WHAT THE EXERCISE ASKS:
Reproduce only this part of the listing: the line with "At what coordinates should I click to accomplish: Mute", plus every line after it through the last.

DATASET ENTRIES:

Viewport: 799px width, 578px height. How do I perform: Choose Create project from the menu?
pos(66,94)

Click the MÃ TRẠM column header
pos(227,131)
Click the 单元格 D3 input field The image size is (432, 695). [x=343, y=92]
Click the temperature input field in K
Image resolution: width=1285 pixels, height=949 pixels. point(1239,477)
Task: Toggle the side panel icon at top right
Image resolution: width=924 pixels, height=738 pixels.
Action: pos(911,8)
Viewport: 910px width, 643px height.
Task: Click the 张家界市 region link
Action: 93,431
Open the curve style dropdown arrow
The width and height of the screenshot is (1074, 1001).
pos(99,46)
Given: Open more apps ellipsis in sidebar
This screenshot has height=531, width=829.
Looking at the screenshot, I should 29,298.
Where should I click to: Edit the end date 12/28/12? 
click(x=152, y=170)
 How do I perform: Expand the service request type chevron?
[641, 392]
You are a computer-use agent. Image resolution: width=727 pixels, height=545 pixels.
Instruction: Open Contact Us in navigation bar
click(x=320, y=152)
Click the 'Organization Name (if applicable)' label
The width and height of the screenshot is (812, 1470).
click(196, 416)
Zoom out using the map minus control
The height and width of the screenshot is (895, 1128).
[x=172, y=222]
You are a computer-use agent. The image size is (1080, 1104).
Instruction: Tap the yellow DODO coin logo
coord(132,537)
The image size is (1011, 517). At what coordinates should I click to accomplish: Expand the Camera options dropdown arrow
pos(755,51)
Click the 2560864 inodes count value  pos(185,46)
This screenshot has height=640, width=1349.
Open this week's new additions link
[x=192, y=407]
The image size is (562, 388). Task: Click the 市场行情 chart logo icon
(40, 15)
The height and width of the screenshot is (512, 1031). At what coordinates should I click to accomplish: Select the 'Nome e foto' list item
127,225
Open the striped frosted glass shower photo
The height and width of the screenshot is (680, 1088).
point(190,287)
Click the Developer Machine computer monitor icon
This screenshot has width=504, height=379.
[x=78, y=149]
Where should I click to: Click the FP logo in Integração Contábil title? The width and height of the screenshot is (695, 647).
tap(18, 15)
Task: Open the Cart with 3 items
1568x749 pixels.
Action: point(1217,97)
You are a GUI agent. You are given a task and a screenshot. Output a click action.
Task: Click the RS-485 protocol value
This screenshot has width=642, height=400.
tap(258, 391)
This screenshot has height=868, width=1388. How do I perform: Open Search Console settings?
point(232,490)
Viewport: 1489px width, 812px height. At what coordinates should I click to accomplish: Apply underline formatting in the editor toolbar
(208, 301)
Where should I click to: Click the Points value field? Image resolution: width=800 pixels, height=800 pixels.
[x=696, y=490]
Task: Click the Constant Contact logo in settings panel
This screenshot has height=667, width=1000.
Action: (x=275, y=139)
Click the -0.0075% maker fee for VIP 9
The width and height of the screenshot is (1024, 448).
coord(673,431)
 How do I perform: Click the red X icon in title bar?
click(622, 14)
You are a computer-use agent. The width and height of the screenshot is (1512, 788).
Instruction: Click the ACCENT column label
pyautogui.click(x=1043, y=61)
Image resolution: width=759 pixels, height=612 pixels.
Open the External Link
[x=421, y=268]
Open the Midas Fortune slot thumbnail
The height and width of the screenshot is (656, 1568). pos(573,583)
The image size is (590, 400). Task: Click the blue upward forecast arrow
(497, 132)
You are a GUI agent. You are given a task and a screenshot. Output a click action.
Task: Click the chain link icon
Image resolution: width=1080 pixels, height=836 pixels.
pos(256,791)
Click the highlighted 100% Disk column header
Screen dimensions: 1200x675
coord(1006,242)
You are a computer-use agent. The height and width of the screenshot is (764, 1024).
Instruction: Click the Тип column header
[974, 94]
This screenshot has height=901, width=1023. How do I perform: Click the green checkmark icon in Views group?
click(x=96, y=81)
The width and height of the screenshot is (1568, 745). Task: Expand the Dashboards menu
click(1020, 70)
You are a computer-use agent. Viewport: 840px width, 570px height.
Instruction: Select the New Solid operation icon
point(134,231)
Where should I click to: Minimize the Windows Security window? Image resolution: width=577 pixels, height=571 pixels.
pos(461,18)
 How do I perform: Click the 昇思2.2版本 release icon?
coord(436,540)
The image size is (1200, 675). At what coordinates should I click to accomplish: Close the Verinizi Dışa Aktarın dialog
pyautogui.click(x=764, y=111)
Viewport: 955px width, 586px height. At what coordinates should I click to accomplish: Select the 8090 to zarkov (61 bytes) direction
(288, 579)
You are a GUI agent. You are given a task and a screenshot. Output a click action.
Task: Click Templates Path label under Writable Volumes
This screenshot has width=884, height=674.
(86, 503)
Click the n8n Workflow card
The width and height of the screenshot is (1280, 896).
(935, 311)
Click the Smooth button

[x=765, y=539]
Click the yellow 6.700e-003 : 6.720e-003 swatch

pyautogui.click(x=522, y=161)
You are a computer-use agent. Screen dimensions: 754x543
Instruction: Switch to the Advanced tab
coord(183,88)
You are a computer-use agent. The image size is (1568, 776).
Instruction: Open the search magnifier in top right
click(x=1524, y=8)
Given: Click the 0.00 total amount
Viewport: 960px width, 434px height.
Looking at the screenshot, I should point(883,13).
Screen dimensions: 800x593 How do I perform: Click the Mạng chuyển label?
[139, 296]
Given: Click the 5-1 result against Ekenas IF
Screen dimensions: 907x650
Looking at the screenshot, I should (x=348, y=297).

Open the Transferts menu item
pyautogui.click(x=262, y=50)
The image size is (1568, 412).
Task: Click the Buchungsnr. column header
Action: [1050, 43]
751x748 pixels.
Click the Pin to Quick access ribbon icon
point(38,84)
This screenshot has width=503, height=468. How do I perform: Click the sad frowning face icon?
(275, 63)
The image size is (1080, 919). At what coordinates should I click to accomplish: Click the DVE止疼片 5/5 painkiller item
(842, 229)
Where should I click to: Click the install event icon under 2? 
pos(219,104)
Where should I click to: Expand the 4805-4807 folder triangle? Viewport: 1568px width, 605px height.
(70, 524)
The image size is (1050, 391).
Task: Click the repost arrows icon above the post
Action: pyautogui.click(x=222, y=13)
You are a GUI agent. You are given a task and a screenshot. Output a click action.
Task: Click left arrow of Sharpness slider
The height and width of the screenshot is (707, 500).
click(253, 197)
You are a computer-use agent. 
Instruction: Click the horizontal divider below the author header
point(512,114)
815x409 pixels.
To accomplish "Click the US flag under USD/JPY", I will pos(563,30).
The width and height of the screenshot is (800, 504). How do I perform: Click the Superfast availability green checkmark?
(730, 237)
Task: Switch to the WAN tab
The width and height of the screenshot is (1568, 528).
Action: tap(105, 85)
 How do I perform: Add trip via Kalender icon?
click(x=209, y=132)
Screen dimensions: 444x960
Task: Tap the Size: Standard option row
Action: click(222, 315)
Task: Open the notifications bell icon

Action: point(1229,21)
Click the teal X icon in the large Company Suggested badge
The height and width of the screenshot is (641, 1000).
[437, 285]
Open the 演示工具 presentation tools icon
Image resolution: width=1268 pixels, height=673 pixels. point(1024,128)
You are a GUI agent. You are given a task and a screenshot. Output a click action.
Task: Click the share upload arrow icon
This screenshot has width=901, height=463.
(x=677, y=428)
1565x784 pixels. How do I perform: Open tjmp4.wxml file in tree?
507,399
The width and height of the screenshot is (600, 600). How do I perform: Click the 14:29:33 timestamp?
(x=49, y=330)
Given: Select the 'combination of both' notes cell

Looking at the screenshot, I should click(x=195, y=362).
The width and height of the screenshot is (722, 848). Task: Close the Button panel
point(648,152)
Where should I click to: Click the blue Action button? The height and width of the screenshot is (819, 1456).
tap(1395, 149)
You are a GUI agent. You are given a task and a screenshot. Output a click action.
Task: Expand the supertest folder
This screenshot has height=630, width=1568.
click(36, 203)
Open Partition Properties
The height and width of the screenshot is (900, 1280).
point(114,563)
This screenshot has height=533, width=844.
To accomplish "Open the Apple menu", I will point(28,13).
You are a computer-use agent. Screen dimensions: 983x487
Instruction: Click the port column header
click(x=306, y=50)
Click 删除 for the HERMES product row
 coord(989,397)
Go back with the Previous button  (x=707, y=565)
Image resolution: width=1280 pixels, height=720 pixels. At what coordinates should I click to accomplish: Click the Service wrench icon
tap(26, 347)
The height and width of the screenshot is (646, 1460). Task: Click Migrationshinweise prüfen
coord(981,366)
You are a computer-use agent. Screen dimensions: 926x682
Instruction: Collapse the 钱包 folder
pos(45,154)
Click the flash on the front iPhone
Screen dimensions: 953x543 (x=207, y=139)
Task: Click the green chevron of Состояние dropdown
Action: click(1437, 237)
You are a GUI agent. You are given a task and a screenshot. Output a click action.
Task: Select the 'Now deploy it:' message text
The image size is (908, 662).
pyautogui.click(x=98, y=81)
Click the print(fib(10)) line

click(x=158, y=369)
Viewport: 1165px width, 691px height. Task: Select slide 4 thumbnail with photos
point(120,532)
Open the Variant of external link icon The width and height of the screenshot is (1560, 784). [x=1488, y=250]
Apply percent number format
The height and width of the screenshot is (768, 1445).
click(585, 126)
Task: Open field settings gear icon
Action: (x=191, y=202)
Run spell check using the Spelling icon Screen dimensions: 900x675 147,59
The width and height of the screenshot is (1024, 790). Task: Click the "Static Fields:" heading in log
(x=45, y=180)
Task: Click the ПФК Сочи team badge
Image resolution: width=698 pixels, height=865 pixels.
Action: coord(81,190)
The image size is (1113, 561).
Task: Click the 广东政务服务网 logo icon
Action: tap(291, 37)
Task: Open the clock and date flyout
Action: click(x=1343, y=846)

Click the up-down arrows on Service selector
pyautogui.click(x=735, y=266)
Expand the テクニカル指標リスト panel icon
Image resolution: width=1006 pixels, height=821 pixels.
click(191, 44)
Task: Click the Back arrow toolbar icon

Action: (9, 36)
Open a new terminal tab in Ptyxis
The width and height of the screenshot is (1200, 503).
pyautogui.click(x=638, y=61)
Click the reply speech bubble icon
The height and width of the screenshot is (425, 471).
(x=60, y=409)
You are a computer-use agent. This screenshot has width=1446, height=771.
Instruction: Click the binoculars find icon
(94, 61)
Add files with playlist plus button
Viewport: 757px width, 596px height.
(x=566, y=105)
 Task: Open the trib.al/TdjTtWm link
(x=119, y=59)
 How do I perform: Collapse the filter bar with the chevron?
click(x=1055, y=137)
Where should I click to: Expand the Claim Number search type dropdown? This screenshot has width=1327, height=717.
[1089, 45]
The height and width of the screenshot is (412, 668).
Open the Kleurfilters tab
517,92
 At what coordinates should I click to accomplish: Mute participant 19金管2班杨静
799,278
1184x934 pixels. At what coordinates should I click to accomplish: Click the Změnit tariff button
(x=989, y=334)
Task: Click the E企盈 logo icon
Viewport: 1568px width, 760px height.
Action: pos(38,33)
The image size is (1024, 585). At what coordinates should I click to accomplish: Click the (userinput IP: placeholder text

COMPLETED EXERCISE:
 At what coordinates should I click to accomplish: Mute participant 19金管2班杨静
799,278
1184x934 pixels. At what coordinates should I click to accomplish: Click the Změnit tariff button
(x=989, y=334)
Task: Click the E企盈 logo icon
Viewport: 1568px width, 760px height.
Action: pos(38,33)
The image size is (1024, 585). At what coordinates should I click to accomplish: Click the (userinput IP: placeholder text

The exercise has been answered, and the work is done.